■ **Work to do**: Print every line of the records below verbatim, changing no characters.

Interface element records:
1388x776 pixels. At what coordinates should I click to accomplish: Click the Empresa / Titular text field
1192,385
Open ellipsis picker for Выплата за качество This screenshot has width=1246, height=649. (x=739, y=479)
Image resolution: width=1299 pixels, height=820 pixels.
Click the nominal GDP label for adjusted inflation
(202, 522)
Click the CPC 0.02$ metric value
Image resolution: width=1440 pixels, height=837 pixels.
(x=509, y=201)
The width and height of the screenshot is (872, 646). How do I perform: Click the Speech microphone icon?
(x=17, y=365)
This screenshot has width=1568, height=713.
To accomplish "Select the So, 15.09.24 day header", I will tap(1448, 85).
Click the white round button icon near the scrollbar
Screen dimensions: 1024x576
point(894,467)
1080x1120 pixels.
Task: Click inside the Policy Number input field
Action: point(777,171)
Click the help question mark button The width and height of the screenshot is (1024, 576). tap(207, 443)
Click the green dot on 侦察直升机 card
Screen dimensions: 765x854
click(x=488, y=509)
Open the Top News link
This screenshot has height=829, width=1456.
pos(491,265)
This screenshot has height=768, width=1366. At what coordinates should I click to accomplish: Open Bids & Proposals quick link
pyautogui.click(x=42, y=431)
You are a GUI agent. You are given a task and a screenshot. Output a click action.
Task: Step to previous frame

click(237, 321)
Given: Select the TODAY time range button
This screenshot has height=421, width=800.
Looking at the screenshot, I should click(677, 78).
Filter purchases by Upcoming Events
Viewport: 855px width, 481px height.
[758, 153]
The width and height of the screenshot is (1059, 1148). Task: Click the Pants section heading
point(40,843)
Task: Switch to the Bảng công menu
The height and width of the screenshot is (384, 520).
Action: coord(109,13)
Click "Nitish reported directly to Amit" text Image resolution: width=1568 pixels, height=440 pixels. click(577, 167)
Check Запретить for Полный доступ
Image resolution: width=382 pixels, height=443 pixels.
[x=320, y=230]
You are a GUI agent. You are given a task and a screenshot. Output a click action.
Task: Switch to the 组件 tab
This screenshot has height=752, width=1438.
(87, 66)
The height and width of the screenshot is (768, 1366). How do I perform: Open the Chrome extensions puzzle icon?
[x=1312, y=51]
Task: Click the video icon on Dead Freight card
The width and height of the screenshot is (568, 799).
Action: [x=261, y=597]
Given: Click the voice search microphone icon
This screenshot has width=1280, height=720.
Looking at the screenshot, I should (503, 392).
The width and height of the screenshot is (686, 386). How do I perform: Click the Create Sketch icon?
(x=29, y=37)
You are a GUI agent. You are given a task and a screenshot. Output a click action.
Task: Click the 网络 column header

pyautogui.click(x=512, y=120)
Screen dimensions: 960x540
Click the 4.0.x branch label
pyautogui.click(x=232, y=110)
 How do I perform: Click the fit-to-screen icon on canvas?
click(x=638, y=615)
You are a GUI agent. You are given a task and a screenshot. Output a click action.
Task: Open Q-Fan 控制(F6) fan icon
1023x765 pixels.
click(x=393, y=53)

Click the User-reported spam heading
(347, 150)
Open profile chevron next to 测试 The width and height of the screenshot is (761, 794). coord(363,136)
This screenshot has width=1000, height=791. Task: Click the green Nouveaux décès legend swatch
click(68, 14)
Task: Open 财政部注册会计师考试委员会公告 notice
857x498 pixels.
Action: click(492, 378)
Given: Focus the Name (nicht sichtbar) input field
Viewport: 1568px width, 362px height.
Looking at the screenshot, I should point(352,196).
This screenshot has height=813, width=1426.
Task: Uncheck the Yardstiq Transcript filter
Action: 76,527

■ **Complete answer**:
1388x776 pixels. At what coordinates should I click to accomplish: Click the Empresa / Titular text field
1192,385
Open ellipsis picker for Выплата за качество This screenshot has width=1246, height=649. (x=739, y=479)
Image resolution: width=1299 pixels, height=820 pixels.
Click the nominal GDP label for adjusted inflation
(202, 522)
Click the CPC 0.02$ metric value
Image resolution: width=1440 pixels, height=837 pixels.
(x=509, y=201)
The width and height of the screenshot is (872, 646). How do I perform: Click the Speech microphone icon?
(x=17, y=365)
This screenshot has width=1568, height=713.
To accomplish "Select the So, 15.09.24 day header", I will tap(1448, 85).
Click the white round button icon near the scrollbar
Screen dimensions: 1024x576
point(894,467)
1080x1120 pixels.
Task: Click inside the Policy Number input field
Action: point(777,171)
Click the help question mark button The width and height of the screenshot is (1024, 576). tap(207, 443)
Click the green dot on 侦察直升机 card
Screen dimensions: 765x854
click(x=488, y=509)
Open the Top News link
This screenshot has height=829, width=1456.
pos(491,265)
This screenshot has height=768, width=1366. At what coordinates should I click to accomplish: Open Bids & Proposals quick link
pyautogui.click(x=42, y=431)
You are a GUI agent. You are given a task and a screenshot. Output a click action.
Task: Step to previous frame

click(237, 321)
Given: Select the TODAY time range button
This screenshot has height=421, width=800.
Looking at the screenshot, I should click(677, 78).
Filter purchases by Upcoming Events
Viewport: 855px width, 481px height.
[758, 153]
The width and height of the screenshot is (1059, 1148). Task: Click the Pants section heading
point(40,843)
Task: Switch to the Bảng công menu
The height and width of the screenshot is (384, 520).
Action: coord(109,13)
Click "Nitish reported directly to Amit" text Image resolution: width=1568 pixels, height=440 pixels. click(577, 167)
Check Запретить for Полный доступ
Image resolution: width=382 pixels, height=443 pixels.
[x=320, y=230]
You are a GUI agent. You are given a task and a screenshot. Output a click action.
Task: Switch to the 组件 tab
This screenshot has height=752, width=1438.
(87, 66)
The height and width of the screenshot is (768, 1366). How do I perform: Open the Chrome extensions puzzle icon?
[x=1312, y=51]
Task: Click the video icon on Dead Freight card
The width and height of the screenshot is (568, 799).
Action: [x=261, y=597]
Given: Click the voice search microphone icon
This screenshot has width=1280, height=720.
Looking at the screenshot, I should (503, 392).
The width and height of the screenshot is (686, 386). How do I perform: Click the Create Sketch icon?
(x=29, y=37)
You are a GUI agent. You are given a task and a screenshot. Output a click action.
Task: Click the 网络 column header

pyautogui.click(x=512, y=120)
Screen dimensions: 960x540
Click the 4.0.x branch label
pyautogui.click(x=232, y=110)
 How do I perform: Click the fit-to-screen icon on canvas?
click(x=638, y=615)
You are a GUI agent. You are given a task and a screenshot. Output a click action.
Task: Open Q-Fan 控制(F6) fan icon
1023x765 pixels.
click(x=393, y=53)

Click the User-reported spam heading
(347, 150)
Open profile chevron next to 测试 The width and height of the screenshot is (761, 794). coord(363,136)
This screenshot has width=1000, height=791. Task: Click the green Nouveaux décès legend swatch
click(68, 14)
Task: Open 财政部注册会计师考试委员会公告 notice
857x498 pixels.
Action: click(492, 378)
Given: Focus the Name (nicht sichtbar) input field
Viewport: 1568px width, 362px height.
Looking at the screenshot, I should point(352,196).
This screenshot has height=813, width=1426.
Task: Uncheck the Yardstiq Transcript filter
Action: 76,527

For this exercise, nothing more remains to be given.